Contrairement à ce qui a été suggéré par le Ministre de l’Intérieur, ces mouvements « n’étaient pas organisés ». Monsieur Sarkozy a employé cette expression sachant pertinemment que le « bon peuple » traduirait logiquement que« les islamistes sont derrière tout cela », escomptant un amalgame entre islamistes et musulmans, entre musulmans et étrangers. Cet amalgame n’a pas tardé à être formalisé par Monsieur Alain Finkielkraut. Manque de chance, le Ministre est démenti par ses propres services, les Renseignements Généraux qui, dans un rapport rendu public en décembre 2005, affirment que le mouvement traduit un malaise identitaire très fort, fruit de l’absence de l’Etat social trop tourné vers la lutte anti-terroriste et désertant l’action sociale.
L’Etat socia lne peut pas vivre sans l’Etat policier. Cette absence coupable d’actions sociales efficaces est commune à la droite et à la gauche. Elle est le préalable à la loi sur les effets positifs de la colonisation. En effet, à quoi bon développer des infrastructures urbaines destinées aux descendants directs de ceux qui, il n’y a pas si longtemps, ne savaient ni lire ni écrire et qui savaient à peine se tenir debout – ceux là même auxquels nous apportâmes les effets positifs de notre occupation et qui nous chassèrent.
Dire que la France a apporté la construction de routes comme exemple d’effets positifs, c’est feindre de croire qu’il n’y avait pas de routes avant la colonisation. Comme si les algériens d’alors, ne se déplaçaient pas. La France a peut-être apporté quelques routes asphaltées construites au prix du sang et des vies des colonisés, obligés de travailler pour l’occupant. Dire que la France a alphabétisé les populations colonisées c’est accorder fort peu d’intérêt à ces langues arabe et berbères parlées par tous et quelques fois écrites. C’est oublier que l’alphabétisation s’est faite au seul profit de l’occupant qui propageait sa propre langue afin de pouvoir commander plus facilement aux populations autochtones.
Nous ajoutons l’injure à l’agression puisque nous expliquons implicitement que nous apportons une civilisation là où il n’y en avait pas. La culture arabe, la culture berbère, la culture chrétienne, la culture juive qui cohabitaient fort bien, n’étaient pas des civilisations, cela tombe sous le sens. Dire que la France a apporté le progrès c’est exactement faire le même raisonnement que les américains qui occupent aujourd’hui l’Irak sous prétexte d’apporter la Liberté.

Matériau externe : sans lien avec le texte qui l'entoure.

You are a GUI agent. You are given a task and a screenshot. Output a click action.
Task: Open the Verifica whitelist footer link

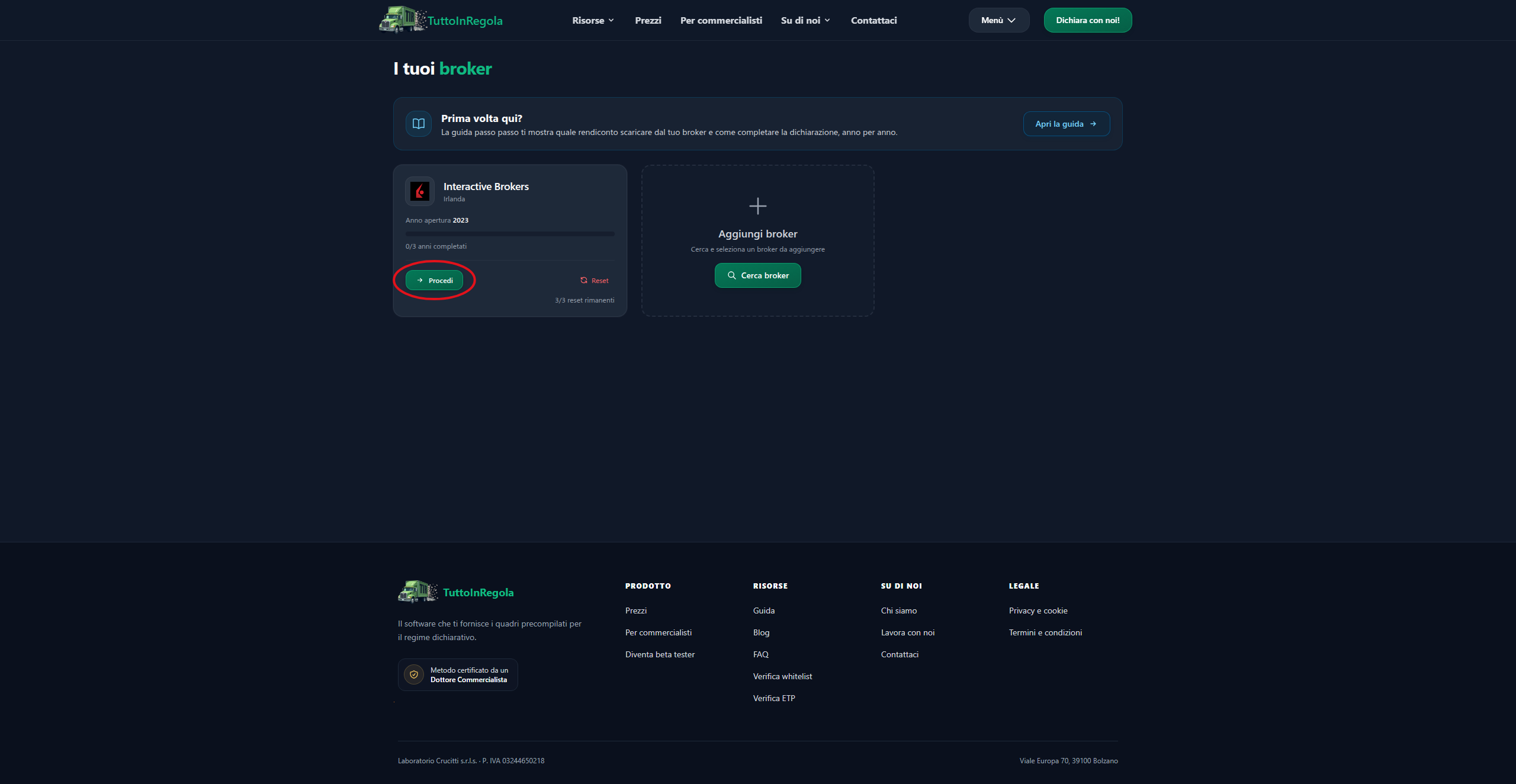tap(782, 676)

Nous sommes prisonniers d’une tendance intellectuelle forte qui souligne notre « cécité mentale » : Nous feignons de croire que l’Afrique du Nord n’était ni peuplée ni civilisée puisque nous avons apporté la civilisation. Cette pensée fait de nous les parents proches de ceux qui, au début du 20ème siècle affirmaient sans rire que la Palestine était « une terre sans peuple pour un peuple sans terre ».
Il est temps que la France reconnaisse, au delà de la repentance nécessaire, qu’elle cherchait en Algérie son propre développement économique et la stabilité de son régime républicain, puisque l’armée, encore largement royaliste à l’époque de la conquête algérienne, menaçait la stabilité de la République.